• **WORK ITEM**: Nothing other than the lines from the one containing "The width and height of the screenshot is (1920, 1080)." through the last line of the data below should be output, each reproduced exactly.

==============================

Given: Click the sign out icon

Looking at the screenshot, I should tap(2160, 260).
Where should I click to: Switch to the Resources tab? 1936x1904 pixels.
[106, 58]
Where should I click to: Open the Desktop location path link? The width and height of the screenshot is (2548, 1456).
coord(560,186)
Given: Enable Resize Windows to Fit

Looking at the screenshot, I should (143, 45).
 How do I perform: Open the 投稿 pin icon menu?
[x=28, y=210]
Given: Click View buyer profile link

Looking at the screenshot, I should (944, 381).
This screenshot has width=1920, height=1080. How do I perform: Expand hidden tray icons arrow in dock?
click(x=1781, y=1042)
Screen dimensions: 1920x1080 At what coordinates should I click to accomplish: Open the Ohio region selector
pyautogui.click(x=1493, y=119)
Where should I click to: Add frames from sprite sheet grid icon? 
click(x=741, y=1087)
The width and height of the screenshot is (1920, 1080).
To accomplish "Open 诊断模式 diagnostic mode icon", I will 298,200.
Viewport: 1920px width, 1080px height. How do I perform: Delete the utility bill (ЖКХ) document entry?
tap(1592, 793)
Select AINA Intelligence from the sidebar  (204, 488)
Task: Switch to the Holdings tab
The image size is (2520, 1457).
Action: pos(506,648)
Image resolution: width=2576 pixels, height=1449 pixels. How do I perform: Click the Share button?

==============================

• **WRITTEN ANSWER**:
The width and height of the screenshot is (1920, 1080).
To accomplish "Open 诊断模式 diagnostic mode icon", I will 298,200.
Viewport: 1920px width, 1080px height. How do I perform: Delete the utility bill (ЖКХ) document entry?
tap(1592, 793)
Select AINA Intelligence from the sidebar  (204, 488)
Task: Switch to the Holdings tab
The image size is (2520, 1457).
Action: pos(506,648)
Image resolution: width=2576 pixels, height=1449 pixels. How do I perform: Click the Share button?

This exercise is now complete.